The day starts soggy – a portent of things to come – but inside Le Boudoir the crowd is warm and the MC industrious enough to entice punters under the tent with some swift and impressive crowd-related visual trickery. The League Of Sideshow Superstars put on a hilarious show involving graphic descriptions of the internal workings of sword swallowing – apparently you must gain control over some reflexive muscle in the oesophagus, hold the sword in place and then release at will, just in case you were thinking of giving up your day job – and the irresistible Lilikoi Kaos does marvellous things with hula hoops. Many, many hula hoops.

Outside on the Cherrypicker Stage, Ice Cream Factory have set up shop and spend the day entertaining recuperating, moderately buzzed attendees with near-constant circus performers. The aforementioned Lilikoi Kaos makes a few appearances, which, incidentally, prove an effective way of telling the time if your watch, phone or sundial were rendered useless by the intermittent saturation.

Out and about Riverstage has been well-adorned with art, the swinging glitter heart being a favourite because, let's face it, everybody likes shiny things. Live performers pop up with unexpected spontaneity, which is inexplicably surprising considering one such procession includes a giant unicorn, performers beautifully doused in feathers and Queen Mab blowing glitter into faces. It's difficult to think of activities more surreal than riding a bath-tub pulled by fairies whilst flocked in gold dust and surrounded by human-birds. A highly recommended experience, if you're ever given the opportunity.

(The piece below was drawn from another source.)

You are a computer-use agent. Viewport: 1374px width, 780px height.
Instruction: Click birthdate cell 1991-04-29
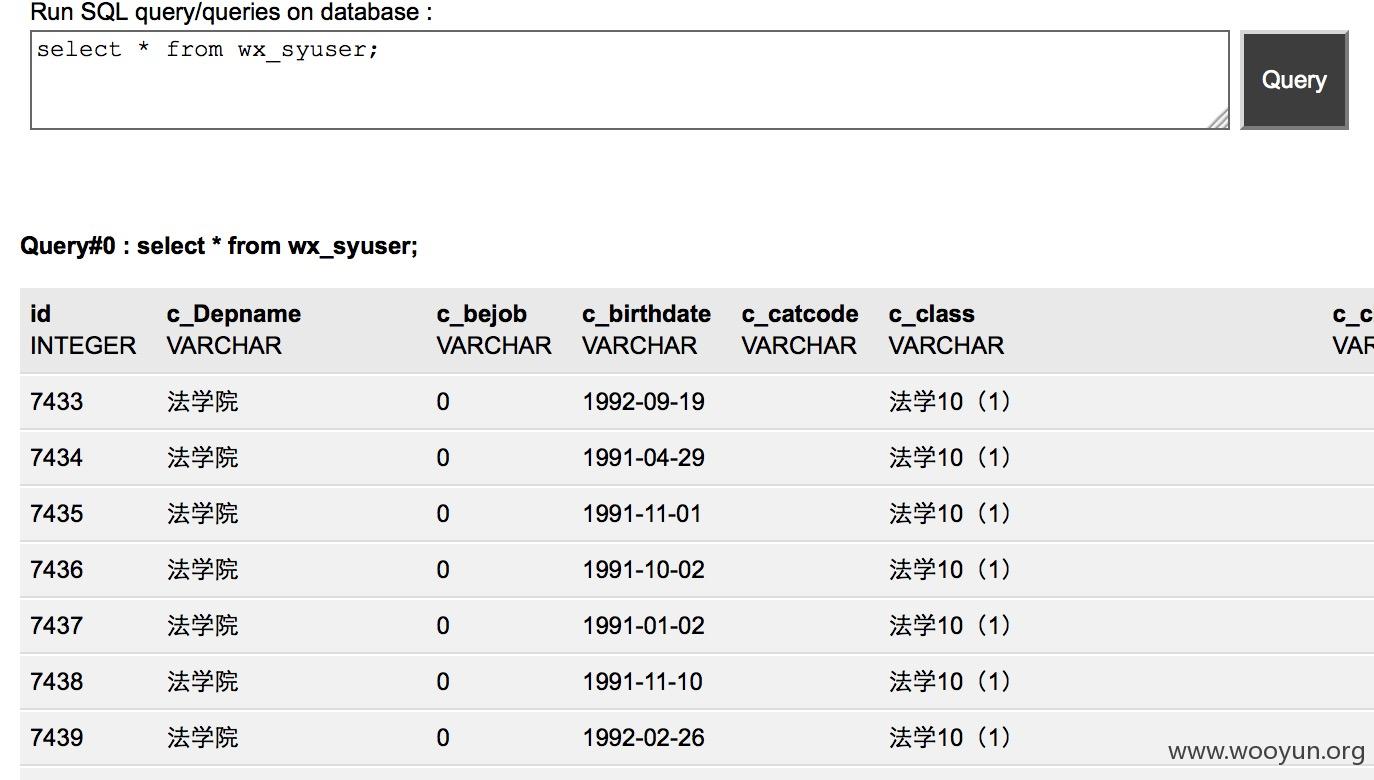tap(644, 458)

At approximately the time this writer battles a schnitzel-burger line and plans to make her way back to Le Boudoir, the sky blackens and we're calmly but emphatically told to stop what we're doing and evacuate the festival entirely. Thankfully, this shortens the schnitzel line dramatically. Credit to the organisers, who simply open up all the gates – such a civilised way to avoid injury – and let people flock to whatever coverage they can find while wind, hail, thunder and lightning put on a show impressive enough to threaten outdoing the other acts.

Unfortunately this makes it difficult to work out who's performing next, and we catch only the end of the next Boudoir set after the storm-related confusion. No doubt the full show is wonderful; the rest of the day, storm included, certainly is.